One of Ansible’s most brilliant features is Privilege Escalation, the ability to enter the context of a more privileged user following an initial connection to either your local or remote node, however a bizarre little caveat in Tower I haven’t been able find documented anywhere and it refers to the use of a system account (by default named awx) on the localhost.
What Is AWX Anyway?
Floating around all over the Ansible Tower deployment is references to AWX, this makes sense as AWX is Red Hat’s upstream, rapidly changing and full Open Source release of Tower, given is rate of rapid change it is highly not recommended for release in to mission critical or production environments (speaking from experience this is a smart decision unless you’re very used to supporting a potentially unstable Microservices environment). It does tend to work well but even the installation can be a bit of a painful process to the un-initiated and support is relegated to IRC and the official Mailing List, whilst this is nothing new for long time FOSS users, it’s not the smartest decision for a critical system.

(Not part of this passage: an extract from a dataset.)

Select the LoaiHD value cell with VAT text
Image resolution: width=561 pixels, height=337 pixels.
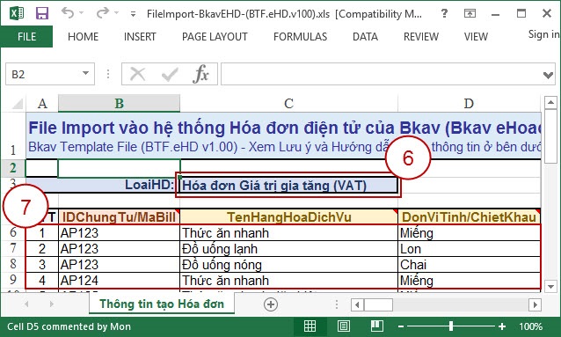tap(288, 185)
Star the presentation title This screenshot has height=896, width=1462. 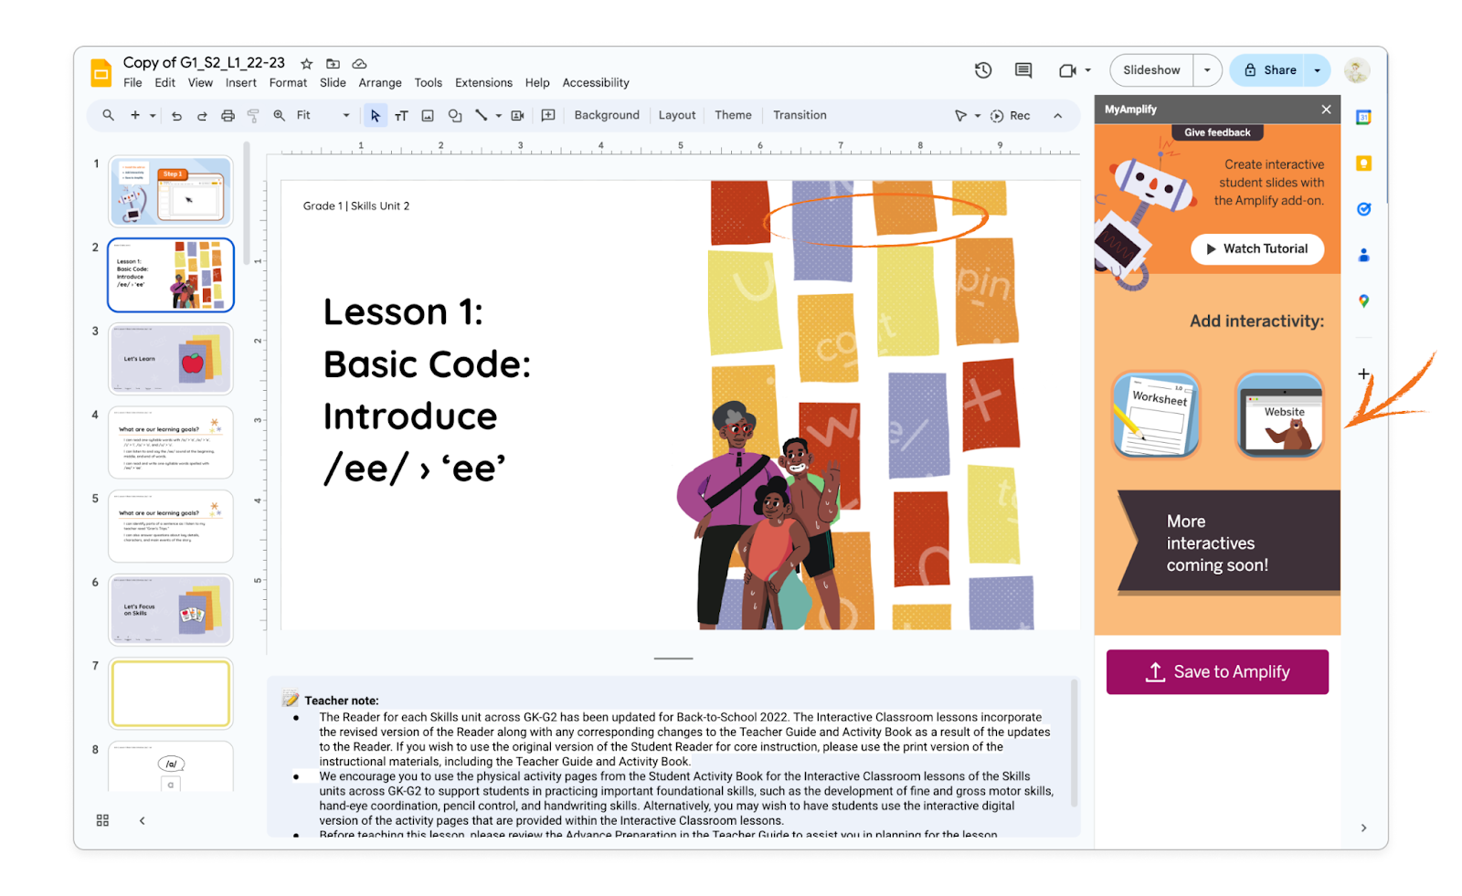307,64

The AWX Account In Ansible Tower
When an installation of Tower is completed using the standard installation Playbook (unless you made some SEVERE modifications), the system account which will be created on the server is named awx, this account assumes responsibility for all tasks undertaken on the localhost when connecting, and will be the default user account you see in all of your STDOUT and STDERR data streams (which led me to some serious confusion as it isn’t mentioned anywhere in the setup or administration documentation).
Privilege Escalation and Connection Methods
So, you have your Tower instance built using the nice and easy to use installation Playbook and followed the fool proof setup guide as provided in the Ansible Tower Quick Setup Guide, you’ve configured SSH keys on your localhost and inside Tower and should now be ready to escalate your account, the documentation is pretty clear on how that works?
Nominally, when using Ansible Engine, escalation uses Ansible’s own system called become which uses it’s own set of directives, this can simply look like:
--- - name: some_name ansible_connection: local become: yes become_method: sudo become_user: your_priv_user tasks: <TASK_DATA> ...
When executing from Tower, this is the same system being used, it’s simply the case that we don’t need to actually define the commands in code, as the arguments are passed as additional variables from Tower. So this should present no issue, when creating our credential in Tower we should just need to add a become method, username and password, easy.
Except it doesn’t work when connecting to the localhost, if we try and enable escalation we get an error:
sudo: effective uid is not 0, is sudo installed setuid root
Glad that cleared things up…
Oh dear, well I suppose the awx account just doesn’t have sudo rights? However granting these rights just yields the same results, what’s going on?
What’s Going On?
It should be noted that the suggested method for connecting to the localhost is using the ansible_connection: local method, this is going to take more reading. The answer comes in the form of a article explaining the nature of the awx account a little more (sadly hidden inside the Red Hat Knowledge Base):
It isn’t possible to use Tower with local action to escalate to the root user. It will be necessary to alter your task to connect via SSH and then escalate to root using another user (not AWX).
https://access.redhat.com/solutions/3223501
This is done purposefully to avoid security risks associated with our user having root level access to the system.
Well that makes sense now, the article also stresses NOT to give AWX sudo rights, better undo that too.
So the solution? Whatever account you were escalating to, you need to make that the same account that you’re connecting as (or connect as a different account and elevate to an appropriate account). Basically don’t connect using the ansible_connetion: local method if you’re ever going to need to elevate on the localhost, switch this up for SSH (which is the default if you don’t define local.
As it turns out, doing nothing would have solved this one, but the documentation is trying to protect you, as any admin knows, sometimes you actually do need to become root.
Thanks. I’ve been looking for the answer to why I can’t use escalate to sudo on my localhost for a while.